Les Vénézuéliens, qui disposent d’autoroutes gratuites et d’essence quasiment offerte, peinent à acheter des voitures en raison de la chute vertigineuse de la production locale et doivent les attendre plus d’un an, assis sur des montagnes de bolivares se dépréciant chaque jour.
Les lignes d’assemblages au Venezuela tournent au plus bas, produisant à peine un cinquième des véhicules montés l’année dernière. Quatre des sept assembleurs du pays – Toyota, Ford, Chrysler et Iveco – ont dû peu à peu suspendre leur production depuis février, faute de pouvoir importer des pièces détachées.
En raison du strict contrôle des changes instauré depuis 2003 au Venezuela, tout acteur économique souhaitant disposer de devises pour importer biens et produits doit en faire la demande aux autorités, qui les délivrent au compte-goutte. Le patronat affirme que le secteur automobile a perçu en 2014 seulement 1 % des devises accordées aux importateurs.
En 5 ans, la production a baissé de 50 %
En conséquence, la production automobile a accusé une chute de 82,6 % en 2014 par rapport à la même période de l’année dernière, selon la Chambre des constructeurs du Venezuela. En 2012, 104.000 unités sont sorties de lignes d’assemblages locales, en 2013, 72.000, et au cours des quatre premiers mois de 2014, à peine 3.990. En cinq ans, la production a chuté de moitié, dans un pays de 30 millions d’habitants.
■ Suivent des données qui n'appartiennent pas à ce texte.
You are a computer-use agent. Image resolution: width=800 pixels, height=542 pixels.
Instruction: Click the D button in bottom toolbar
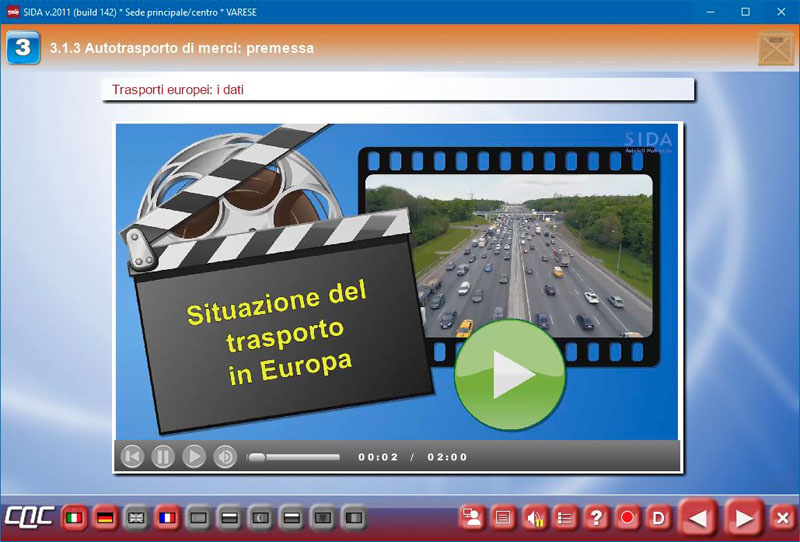click(658, 518)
Face à la crise, le gouvernement du président Nicolas Maduro a convoqué cette semaine Ford, Chrysler, Toyota et General Motors (GM) pour évoquer notamment “les points critiques“, comme les retards de versements de devises par l’État au secteur, estimés à 2,8 milliards de dollars.
La crise de la production et de l’offre de véhicules est installée depuis plusieurs années dans ce pays disposant des plus importantes réserves de pétrole au monde. Et où l’essence, subventionnée, est quasiment gratuite.
Dans de nombreuses concessions, les vigiles ne surveillent que des salles vides et les employés qui restent reçoivent dans des bureaux désespérément déserts. Les acheteurs n’ont d’autre choix que de s’inscrire sur des listes d’attente de plus d’un an pour espérer pouvoir obtenir un véhicule neuf.
Ou bien de verser des pots-de-vin : un acheteur a ainsi confié sous couvert d’anonymat avoir remis une enveloppe de 150.000 bolivares à son concessionnaire pour accélérer l’achat d’une voiture neuve de 410.000 bolivares. “Je ne regrette pas de l’avoir fait, sinon, je n’aurais pas ma voiture“, a-t-il assuré.
L’occasion plus chère que le neuf
Les classes moyennes et supérieures avaient pris l’habitude ces dernières années d’acquérir des voitures neuves pour se prémunir d’une inflation qui atteint désormais les 60 % annuels, le quadruple des intérêts versés sur un compte-épargne. Mais la demande dépassant l’offre, les clients doivent se rabattre sur le marché de l’occasion, où les voitures coûtent plus cher que les neuves dont les prix sont contrôlés par le gouvernement.
A titre d’exemple, une Mitsubishi Lancer 2014 neuve est vendue 458.000 bolivares (45.800 dollars au taux officiel, mais 6.500 si l’on change au marché noir). Le même véhicule d’occasion de l’année 2012 sera négocié 1,3 million de bolivares (130.000 dollars officiels ou 18.500 au marché noir).
Cette voiture d’occasion représente environ quatre ans de revenus pour une famille de la classe moyenne. Et le montant de la transaction peut remplir le coffre entier d’un véhicule dans ce pays où le billet le plus élevé est de 100 bolivares, a peine 1,5 dollar au taux parallèle.
Cet effondrement de la production inquiète le secteur, notamment les ouvriers. “Nous pouvons perdre nos postes de travail, nous sommes ceux qui souffrons le plus. Il y a des problèmes et on ne parle pas clairement, les accords ne se concrétisent pas, il n’y a pas de date pour les allocations de devises et pour finir, nous ne savons pas quand redémarreront les usines”, explique Christian Pereira, dirigeant de la Fédération unitaire des travailleurs de l’automobile (Futaac).
Selon cette Fédération, le secteur de l’assemblage représente 11.000 emplois directs, et 100.000 indirects – presque 1% des emplois du secteur privé.